DataStax Academy FAQ

DataStax Academy migrated to a new learning management system (LMS) in July 2020. We are also moving to a new Cassandra Certification process so there are changes to exam bookings, voucher system and issuing of certificates.

Check out the Academy FAQ pages for answers to your questions:


question

ramesh4f_143215 avatar image
ramesh4f_143215 asked ·

Why is my cassandra-stress profile in DS210 not created?

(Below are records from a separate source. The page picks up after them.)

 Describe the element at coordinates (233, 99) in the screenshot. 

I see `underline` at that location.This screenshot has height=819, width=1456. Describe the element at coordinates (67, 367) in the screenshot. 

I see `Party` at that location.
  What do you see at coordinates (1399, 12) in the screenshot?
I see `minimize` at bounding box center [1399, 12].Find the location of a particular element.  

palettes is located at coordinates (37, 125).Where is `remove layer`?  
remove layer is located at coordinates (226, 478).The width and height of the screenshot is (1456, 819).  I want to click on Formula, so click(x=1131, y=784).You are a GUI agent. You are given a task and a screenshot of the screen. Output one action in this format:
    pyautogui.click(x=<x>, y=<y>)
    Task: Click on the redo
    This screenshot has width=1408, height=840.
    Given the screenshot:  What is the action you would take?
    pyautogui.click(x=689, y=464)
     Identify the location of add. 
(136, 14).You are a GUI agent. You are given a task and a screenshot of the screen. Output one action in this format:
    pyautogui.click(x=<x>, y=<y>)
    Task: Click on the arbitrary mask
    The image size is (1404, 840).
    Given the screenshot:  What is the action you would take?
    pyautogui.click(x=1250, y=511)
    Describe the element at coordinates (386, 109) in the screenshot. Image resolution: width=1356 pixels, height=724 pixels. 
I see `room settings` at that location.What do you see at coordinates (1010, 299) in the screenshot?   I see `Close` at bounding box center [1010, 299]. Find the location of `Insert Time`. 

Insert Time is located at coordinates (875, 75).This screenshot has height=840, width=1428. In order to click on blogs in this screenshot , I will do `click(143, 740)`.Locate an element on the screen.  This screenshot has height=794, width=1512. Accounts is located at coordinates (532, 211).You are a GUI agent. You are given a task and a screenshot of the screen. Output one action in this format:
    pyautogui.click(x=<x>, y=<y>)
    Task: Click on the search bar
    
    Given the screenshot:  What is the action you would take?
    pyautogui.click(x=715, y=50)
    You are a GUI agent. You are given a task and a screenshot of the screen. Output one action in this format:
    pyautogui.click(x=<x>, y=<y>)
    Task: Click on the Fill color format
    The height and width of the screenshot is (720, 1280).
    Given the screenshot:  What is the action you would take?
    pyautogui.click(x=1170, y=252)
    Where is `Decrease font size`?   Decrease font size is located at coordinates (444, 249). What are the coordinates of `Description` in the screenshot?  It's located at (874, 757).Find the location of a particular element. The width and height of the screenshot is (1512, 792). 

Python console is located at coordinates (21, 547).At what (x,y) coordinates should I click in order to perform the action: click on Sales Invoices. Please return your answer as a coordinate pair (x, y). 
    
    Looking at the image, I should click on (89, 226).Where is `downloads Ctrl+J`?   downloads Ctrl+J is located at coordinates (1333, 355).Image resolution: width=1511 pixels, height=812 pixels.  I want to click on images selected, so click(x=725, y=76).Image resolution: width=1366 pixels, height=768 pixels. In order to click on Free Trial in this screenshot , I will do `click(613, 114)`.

Only the below profiles got created.

******************** Profile(s) ********************
  Keyspace Name: stresscql
  Keyspace CQL: 
***
CREATE KEYSPACE stresscql WITH replication = {'class': 'SimpleStrategy', 'replication_factor': 1};
***

  Table Name: blogposts
  Table CQL: 
***
CREATE TABLE blogposts (
      domain text,
      published_date timeuuid,
      url text,
      author text,
      title text,
      body text,
      PRIMARY KEY(domain, published_date)
) WITH CLUSTERING ORDER BY (published_date DESC) 
  AND compaction = { 'class':'LeveledCompactionStrategy' } 
  AND comment='A table to hold blog posts'
***

Why my profile is not created ?

run command

root@ds210-node2:/home/ubuntu/labwork# cassandra-stress user profile=/home/ubuntu/labwork/TestProfile.yaml ops\(insert=4,user_by_email=4\) -node ds210-node1

Cassandra-stress yaml file:

root@ds210-node2:/home/ubuntu/labwork# 
root@ds210-node2:/home/ubuntu/labwork# cat /home/ubuntu/labwork/TestProfile.yaml
#
# Keyspace Name
#
keyspace: killr_video 
keyspace_definition: | 
  CREATE KEYSPACE killr_video WITH replication = {'class': 'SimpleStrategy', 'replication_factor': 1};

#
# Table name and create CQL 
#
table: user_by_email 
table_definition: | 
  CREATE TABLE user_by_email ( email TEXT, password TEXT, user_id UUID, PRIMARY KEY ((email)) )
#
# Keyspace Name
#
keyspace: stresscql
keyspace_definition: |
  CREATE KEYSPACE stresscql WITH replication = {'class': 'SimpleStrategy', 'replication_factor': 1};

#
# Table name and create CQL
#
table: blogposts
table_definition: |
  CREATE TABLE blogposts (
        domain text,
        published_date timeuuid,
        url text,
        author text,
        title text,
        body text,
        PRIMARY KEY(domain, published_date)
  ) WITH CLUSTERING ORDER BY (published_date DESC) 
    AND compaction = { 'class':'LeveledCompactionStrategy' } 
    AND comment='A table to hold blog posts'

#
# Meta information for generating data
#
columnspec:
  - name: email 
    size: gaussian(8..30) 
    population: exp(1..1234)
  - name: password 
    size: exp(8..30) 
    population: uniform(1..1432) 
  - name: user_id 
    size: fixed(4) 
    population: uniform(1..1567)
columnspec:
  - name: domain
    size: gaussian(5..100)
    population: uniform(1..10M)
  - name: published_date
    cluster: fixed(1000)
  - name: url
    size: uniform(30..300)       
  - name: title
    size: gaussian(10..200)
  - name: author
    size: uniform(5..20)
  - name: body
    size: gaussian(100..5000)

# 
# Specs for insert queries 
# 
insert: 
  partitions: fixed(1) 
  batchtype: UNLOGGED # use unlogged batches 
  select: fixed(1)/1 
#
# Specs for insert queries
#
insert:
  partitions: fixed(1)
  select:    fixed(1)/1000
  batchtype: UNLOGGED             # use unlogged batches


#
# Read queries to run against the schema
#
queries: 
  user_by_email: 
      cql: select * from user_by_email where email = ? 
      fields: samerow
queries:
   singlepost:
      cql: select * from blogposts where domain = ? LIMIT 1 
      fields: samerow
root@ds210-node2:/home/ubuntu/labwork# 

I ran from the node2 and node1 is up.

Help me on fixing this..

academyds210cassandra-stress
2 comments
10 |1000 characters needed characters left characters exceeded

Up to 8 attachments (including images) can be used with a maximum of 1.0 MiB each and 10.0 MiB total.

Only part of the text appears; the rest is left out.